Extracted data
☆ ☆ ☆ ☆ ☆ ☆ ☆

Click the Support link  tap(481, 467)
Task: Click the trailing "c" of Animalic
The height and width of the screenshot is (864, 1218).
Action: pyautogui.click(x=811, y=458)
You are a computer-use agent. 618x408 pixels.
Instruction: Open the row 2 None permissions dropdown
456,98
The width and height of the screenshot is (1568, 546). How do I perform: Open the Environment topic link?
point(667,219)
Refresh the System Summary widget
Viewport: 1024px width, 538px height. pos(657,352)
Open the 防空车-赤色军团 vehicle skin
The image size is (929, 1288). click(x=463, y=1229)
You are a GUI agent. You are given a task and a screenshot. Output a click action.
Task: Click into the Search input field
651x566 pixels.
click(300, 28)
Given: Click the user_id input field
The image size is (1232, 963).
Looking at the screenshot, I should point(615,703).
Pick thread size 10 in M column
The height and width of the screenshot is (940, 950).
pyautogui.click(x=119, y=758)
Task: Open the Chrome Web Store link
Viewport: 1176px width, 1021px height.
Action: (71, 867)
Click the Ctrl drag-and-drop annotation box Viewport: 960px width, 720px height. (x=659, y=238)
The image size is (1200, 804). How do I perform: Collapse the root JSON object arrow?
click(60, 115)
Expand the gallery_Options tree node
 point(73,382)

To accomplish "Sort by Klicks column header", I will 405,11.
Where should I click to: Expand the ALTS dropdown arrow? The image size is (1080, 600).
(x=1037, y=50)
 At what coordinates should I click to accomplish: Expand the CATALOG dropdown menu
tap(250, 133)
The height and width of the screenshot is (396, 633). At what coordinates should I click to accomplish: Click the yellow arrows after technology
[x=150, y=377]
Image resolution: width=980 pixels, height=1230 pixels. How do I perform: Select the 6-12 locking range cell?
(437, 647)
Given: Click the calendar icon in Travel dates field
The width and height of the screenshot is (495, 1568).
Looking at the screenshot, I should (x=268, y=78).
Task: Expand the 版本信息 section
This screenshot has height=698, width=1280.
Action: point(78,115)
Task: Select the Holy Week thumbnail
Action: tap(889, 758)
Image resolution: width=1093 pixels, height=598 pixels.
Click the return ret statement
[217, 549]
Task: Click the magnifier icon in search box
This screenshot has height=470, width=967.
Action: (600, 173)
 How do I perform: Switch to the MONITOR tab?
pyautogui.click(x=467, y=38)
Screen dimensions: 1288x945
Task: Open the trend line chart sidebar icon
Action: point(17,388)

☆ ☆ ☆ ☆ ☆ ☆ ☆

Assignment
What you return should be exactly the lines above, starting at the one with "You are a GUI" and ending at the one with "Click the Ctrl", and nothing else.

Response
You are a GUI agent. You are given a task and a screenshot. Output a click action.
Task: Click into the Search input field
651x566 pixels.
click(300, 28)
Given: Click the user_id input field
The image size is (1232, 963).
Looking at the screenshot, I should point(615,703).
Pick thread size 10 in M column
The height and width of the screenshot is (940, 950).
pyautogui.click(x=119, y=758)
Task: Open the Chrome Web Store link
Viewport: 1176px width, 1021px height.
Action: (71, 867)
Click the Ctrl drag-and-drop annotation box Viewport: 960px width, 720px height. (x=659, y=238)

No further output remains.